Daily Stormer
May 20, 2014
So, it looks like we are going to win big across Europe this week.
The question then is, will the diverse groups of far-righters be able to get along?
With voters tired of a European Union handing down decisions from on high, parties like France’s National Front (FN), Britain’s UKIP and Austria’s Freedom Party (FPOe) are going strong in the polls ahead of the May 22-25 ballot.
But it might not be all plain sailing in the months to come.
Hoping to capitalise on recent support, the FPOe — formerly led by Joerg Haider who had praised some of Hitler’s policies — proudly announced in November that six European far-right parties would join forces to put Europe “back on the right track.”
“The agreement is well on its way,” leading FPOe candidate Harald Vilimsky said last week.
Matteo Salvini, head of Italy’s Northern League, also spoke of “advanced” talks recently to set up a far-right group, adding it would be “as big as possible” with like-minded parties from Denmark, Austria, the Netherlands and France.
Nationalist parties have regularly talked of setting up an alliance, united by their opposition to the euro and to the EU “monster”, which they see as anti-democratic and encroaching on national sovereignty.
Common grievances against Islam, immigration and ethnic minorities like the Roma have also made parties like the FPOe, FN, Sweden Democrats, Dutch PVV and Belgium’s Vlaams Belang natural partners.
In 2007, a short-lived far-right faction — “Identity, Tradition, Sovereignty” — was even formed in the European parliament with FN, FPOe, Vlaams Belang and Bulgarian Attaka deputies.
…
The FPOe and the FN — the latter formerly led by Jean-Marie Le Pen before his daughter Marine took over — are still struggling with lingering accusations of anti-Semitism.

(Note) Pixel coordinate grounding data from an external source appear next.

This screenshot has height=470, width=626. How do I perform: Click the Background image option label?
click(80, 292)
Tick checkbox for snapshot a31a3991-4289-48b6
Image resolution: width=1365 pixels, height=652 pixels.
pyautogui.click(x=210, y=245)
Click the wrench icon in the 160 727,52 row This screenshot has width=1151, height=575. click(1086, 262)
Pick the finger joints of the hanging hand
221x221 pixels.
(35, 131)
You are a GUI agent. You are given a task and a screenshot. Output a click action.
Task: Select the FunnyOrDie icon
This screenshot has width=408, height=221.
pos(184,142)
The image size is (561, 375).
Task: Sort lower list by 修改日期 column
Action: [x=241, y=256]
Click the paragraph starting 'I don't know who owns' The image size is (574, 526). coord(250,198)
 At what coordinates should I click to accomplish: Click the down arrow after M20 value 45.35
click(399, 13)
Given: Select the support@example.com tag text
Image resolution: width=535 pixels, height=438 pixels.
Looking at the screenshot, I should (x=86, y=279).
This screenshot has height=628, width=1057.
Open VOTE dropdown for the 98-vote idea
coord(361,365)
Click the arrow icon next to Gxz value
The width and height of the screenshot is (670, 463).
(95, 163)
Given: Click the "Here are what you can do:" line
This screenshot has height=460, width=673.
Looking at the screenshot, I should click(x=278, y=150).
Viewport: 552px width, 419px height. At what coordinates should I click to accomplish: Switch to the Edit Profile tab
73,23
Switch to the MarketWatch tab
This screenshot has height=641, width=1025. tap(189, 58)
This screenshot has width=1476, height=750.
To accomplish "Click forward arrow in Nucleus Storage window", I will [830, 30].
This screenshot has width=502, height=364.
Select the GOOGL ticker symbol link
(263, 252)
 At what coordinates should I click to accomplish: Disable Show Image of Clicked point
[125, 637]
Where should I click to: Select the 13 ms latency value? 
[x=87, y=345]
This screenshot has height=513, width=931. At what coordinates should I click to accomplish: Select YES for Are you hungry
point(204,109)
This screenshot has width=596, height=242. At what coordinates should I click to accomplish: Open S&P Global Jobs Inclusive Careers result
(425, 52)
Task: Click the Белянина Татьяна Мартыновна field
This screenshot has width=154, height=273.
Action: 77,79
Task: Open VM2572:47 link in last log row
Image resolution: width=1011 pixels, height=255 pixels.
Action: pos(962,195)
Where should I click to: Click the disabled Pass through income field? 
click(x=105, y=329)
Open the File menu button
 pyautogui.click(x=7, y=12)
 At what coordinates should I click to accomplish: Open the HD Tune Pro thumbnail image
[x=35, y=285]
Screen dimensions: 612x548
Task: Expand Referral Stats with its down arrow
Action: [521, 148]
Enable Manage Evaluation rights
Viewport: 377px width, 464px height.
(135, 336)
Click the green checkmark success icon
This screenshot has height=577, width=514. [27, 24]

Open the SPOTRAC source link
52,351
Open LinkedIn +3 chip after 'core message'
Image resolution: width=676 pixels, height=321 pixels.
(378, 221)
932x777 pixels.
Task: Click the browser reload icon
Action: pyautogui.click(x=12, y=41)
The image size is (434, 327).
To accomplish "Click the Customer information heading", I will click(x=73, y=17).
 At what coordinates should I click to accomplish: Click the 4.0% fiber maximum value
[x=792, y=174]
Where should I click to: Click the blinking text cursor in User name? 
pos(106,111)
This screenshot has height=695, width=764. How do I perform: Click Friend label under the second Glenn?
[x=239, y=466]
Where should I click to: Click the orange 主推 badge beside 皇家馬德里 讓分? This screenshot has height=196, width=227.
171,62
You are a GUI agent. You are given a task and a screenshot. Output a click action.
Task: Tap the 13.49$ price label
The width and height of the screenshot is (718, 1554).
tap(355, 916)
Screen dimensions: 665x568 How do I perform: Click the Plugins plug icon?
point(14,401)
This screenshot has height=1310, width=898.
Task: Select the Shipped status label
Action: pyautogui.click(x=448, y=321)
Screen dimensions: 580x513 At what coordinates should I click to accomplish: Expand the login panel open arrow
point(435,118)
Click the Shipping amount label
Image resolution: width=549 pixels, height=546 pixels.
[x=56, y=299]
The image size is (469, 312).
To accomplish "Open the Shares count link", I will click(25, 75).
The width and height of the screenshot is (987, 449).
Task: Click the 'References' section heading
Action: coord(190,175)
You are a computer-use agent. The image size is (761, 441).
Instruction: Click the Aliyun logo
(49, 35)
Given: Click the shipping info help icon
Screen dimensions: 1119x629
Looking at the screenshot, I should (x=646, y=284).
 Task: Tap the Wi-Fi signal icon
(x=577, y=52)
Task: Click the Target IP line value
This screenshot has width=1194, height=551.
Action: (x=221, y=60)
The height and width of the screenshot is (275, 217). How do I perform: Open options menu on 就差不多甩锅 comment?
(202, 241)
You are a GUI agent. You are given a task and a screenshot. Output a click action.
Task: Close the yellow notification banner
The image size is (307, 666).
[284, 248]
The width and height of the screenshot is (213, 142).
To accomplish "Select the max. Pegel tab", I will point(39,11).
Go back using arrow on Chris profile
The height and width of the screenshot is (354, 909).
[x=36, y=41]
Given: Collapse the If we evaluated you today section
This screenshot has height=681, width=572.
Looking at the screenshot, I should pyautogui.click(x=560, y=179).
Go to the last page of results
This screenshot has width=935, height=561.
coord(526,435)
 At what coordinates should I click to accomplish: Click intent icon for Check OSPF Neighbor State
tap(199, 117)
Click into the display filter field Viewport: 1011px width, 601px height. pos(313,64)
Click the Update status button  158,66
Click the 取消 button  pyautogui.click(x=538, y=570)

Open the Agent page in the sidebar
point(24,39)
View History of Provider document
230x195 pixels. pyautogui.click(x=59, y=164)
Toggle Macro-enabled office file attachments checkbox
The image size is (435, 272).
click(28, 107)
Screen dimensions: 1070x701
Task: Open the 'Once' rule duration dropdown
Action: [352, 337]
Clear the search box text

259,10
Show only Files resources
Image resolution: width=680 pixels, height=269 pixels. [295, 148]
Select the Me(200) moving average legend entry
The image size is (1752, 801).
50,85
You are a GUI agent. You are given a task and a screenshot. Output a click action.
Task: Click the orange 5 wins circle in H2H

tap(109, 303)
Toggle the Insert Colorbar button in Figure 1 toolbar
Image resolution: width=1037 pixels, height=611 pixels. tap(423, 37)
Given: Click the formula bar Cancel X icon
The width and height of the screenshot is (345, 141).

This has turned off potential partners like the Danish People’s Party, Finland’s far-right Finns or UKIP, whose leader Nigel Farage has rejected any alliance with the National Front.
Islamophobic comments by PVV leader Geert Wilders have meanwhile met with condemnation in France, while Hungary’s anti-Semitic Jobbik and the British National Party (BNP) have been kept at arm’s length for fear of being too extreme.
“The question is how homogeneous is this faction. Can these parties work together in the long term?” Reinhold Gaertner, a political expert at Innsbruck University, told AFP.
Far-right deputies in the parliament — numbering about 50 in the current 766-seat parliament, according to various analysts — are currently split between different factions or unaligned and isolated.
A far-right group would give them a better status, more funds and greater influence in policy-making, including seats on committees and more speaking time in parliament.
God willing, all Anti-EU parties can get along. Even if you don’t like these people because they don’t talk about the Jews, they are anti-immigrant and anti-system.